There trooped the Choros of the Comedy
Crowned and triumphant; first, those flushed Fifteen
Men that wore women’s garb, grotesque disguise.
Then marched the Three, — who played Mnesilochos,
Who, Toxotes, and who, robed right, masked rare,
Monkeyed our Great and Dead to heart’s content
That morning in Athenai. Masks were down
And robes doffed now; the sole disguise was drink.
Mixing with these — I know not what gay crowd,
Girl-dancers, flute-boys, and pre-eminent
Among them, — doubtless draped with such reserve
As stopped fear of the fifty-drachma fine
(Beside one’s name on public fig-tree nailed)
Which women pay who in the streets walk bare, —
Behold Elaphion of the Persic dance!
Who lately had frisked fawn-foot, and the rest,
— All for the Patriot Cause, the Antique Faith,
The Conservation of True Poesy —
Could I but penetrate the deep design!
Elaphion, more Peiraios-known as “Phaps,”

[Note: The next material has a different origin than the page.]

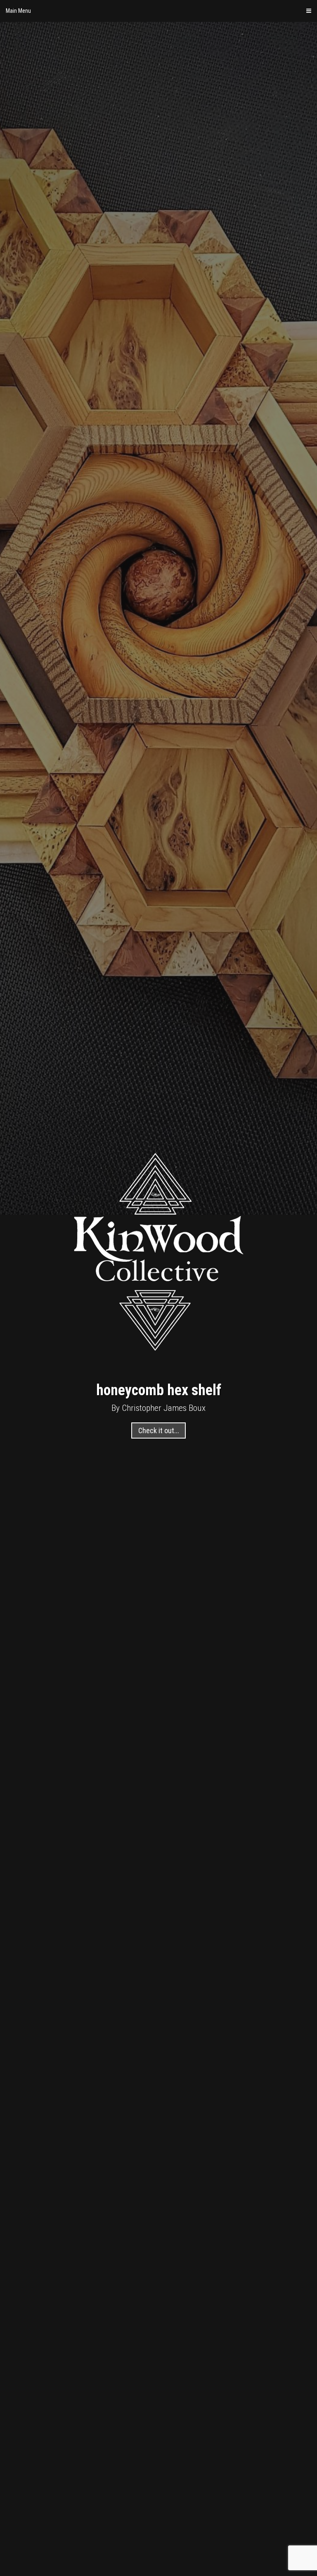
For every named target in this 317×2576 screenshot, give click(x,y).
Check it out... (158, 1430)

Tripped at the head of the whole banquet-band
Who came in front now, as the first fell back;
And foremost — the authoritative voice,
The revels-leader, he who gained the prize,
And got the glory of the Archon’s feast —
There stood in person Aristophanes.
And no ignoble presence! On the bulge
Of the clear baldness, — all his head one brow, —
True, the veins swelled, blue network, and there surged
A red from cheek to temple, — then retired
As if the dark-leaved chaplet damped a flame, —
Was never nursed by temperance or health.
But huge the eyeballs rolled back native fire,
Imperiously triumphant: nostrils wide
Waited their incense; while the pursed mouth’s pout
Aggressive, while the beak supreme above,
While the head, face, nay, pillared throat thrown back,
Beard whitening under like a vinous foam,
These made a glory, of such insolence —
I thought, — such domineering deity
Hephaistos might have carved to cut the brine
For his gay brother’s prow, imbrue that path
Which, purpling, recognized the conqueror.